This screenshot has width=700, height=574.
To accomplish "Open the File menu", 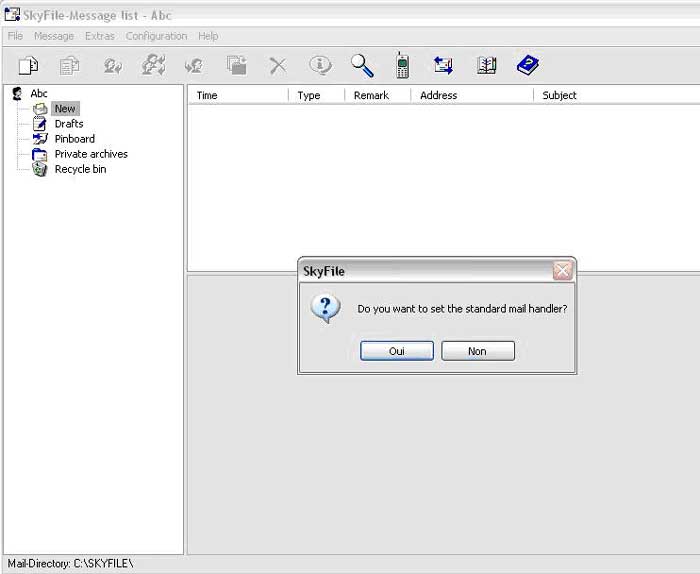I will point(15,36).
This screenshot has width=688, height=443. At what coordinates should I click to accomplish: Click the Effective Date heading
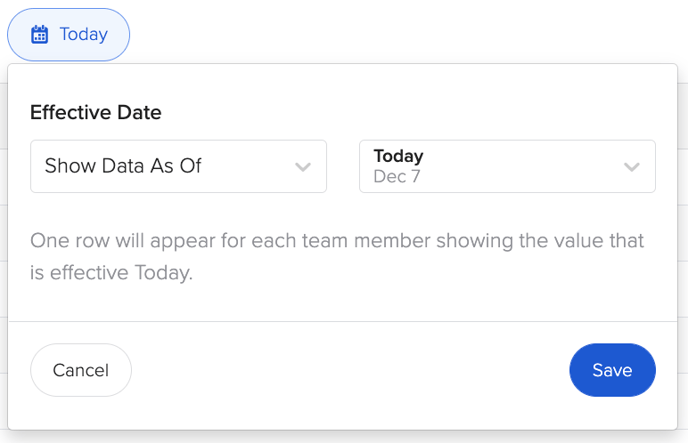(96, 112)
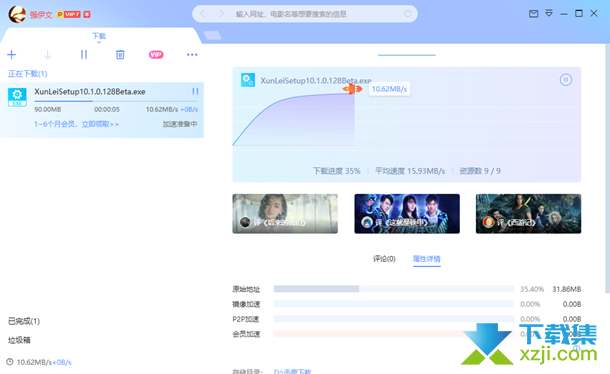Viewport: 610px width, 374px height.
Task: Delete the task with trash icon
Action: (120, 54)
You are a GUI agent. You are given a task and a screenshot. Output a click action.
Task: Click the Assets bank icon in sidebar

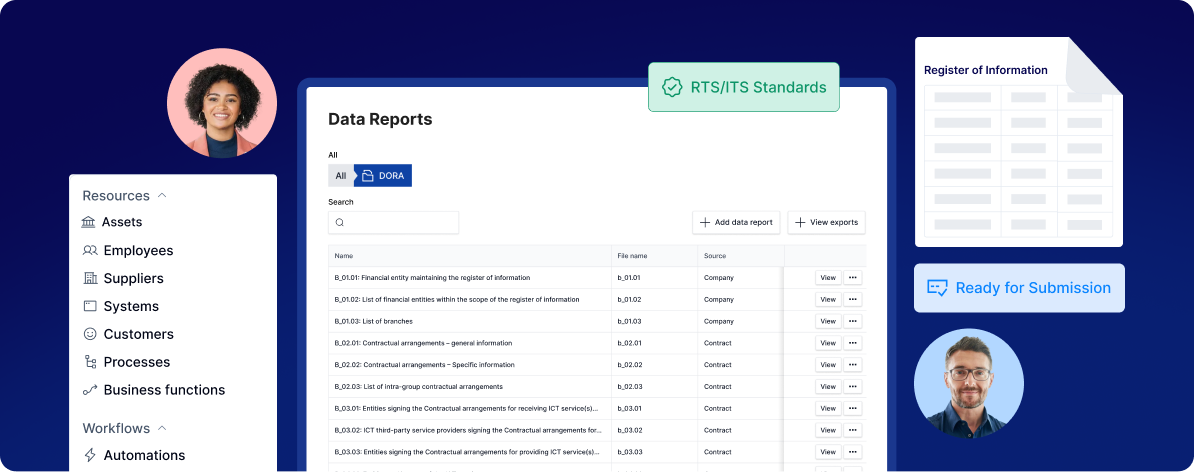coord(89,222)
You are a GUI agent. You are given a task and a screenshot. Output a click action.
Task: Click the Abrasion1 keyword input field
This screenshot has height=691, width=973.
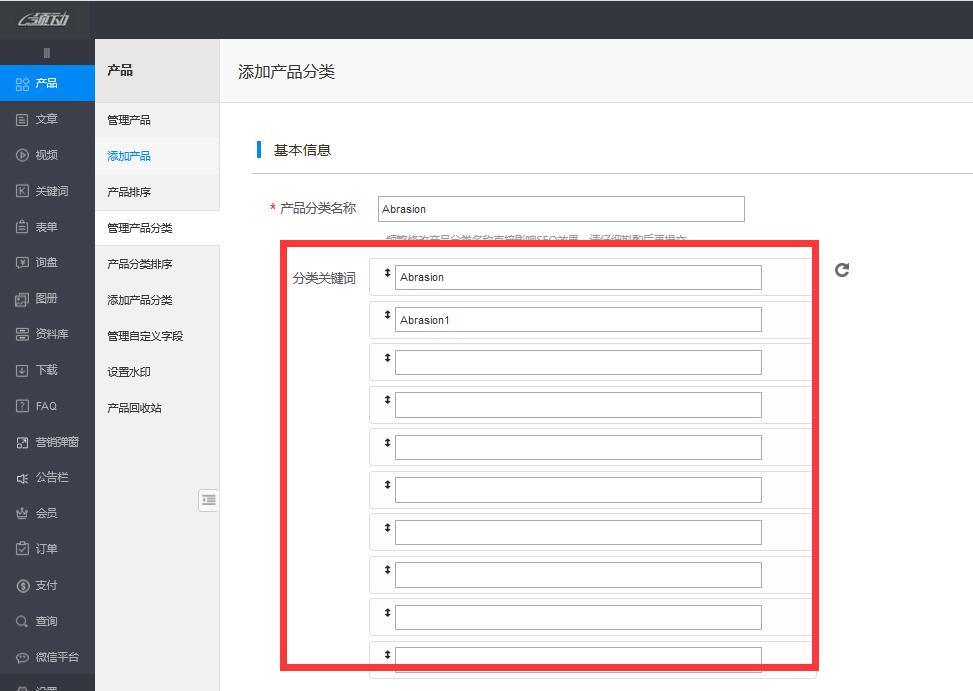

• REQUIRED WORK
Your task is to retype exactly the lines that run from the line with "Task: Click the Abrasion1 keyword input field" through the last line of the material, with the pictures left out.

• RESULT
Task: Click the Abrasion1 keyword input field
This screenshot has height=691, width=973.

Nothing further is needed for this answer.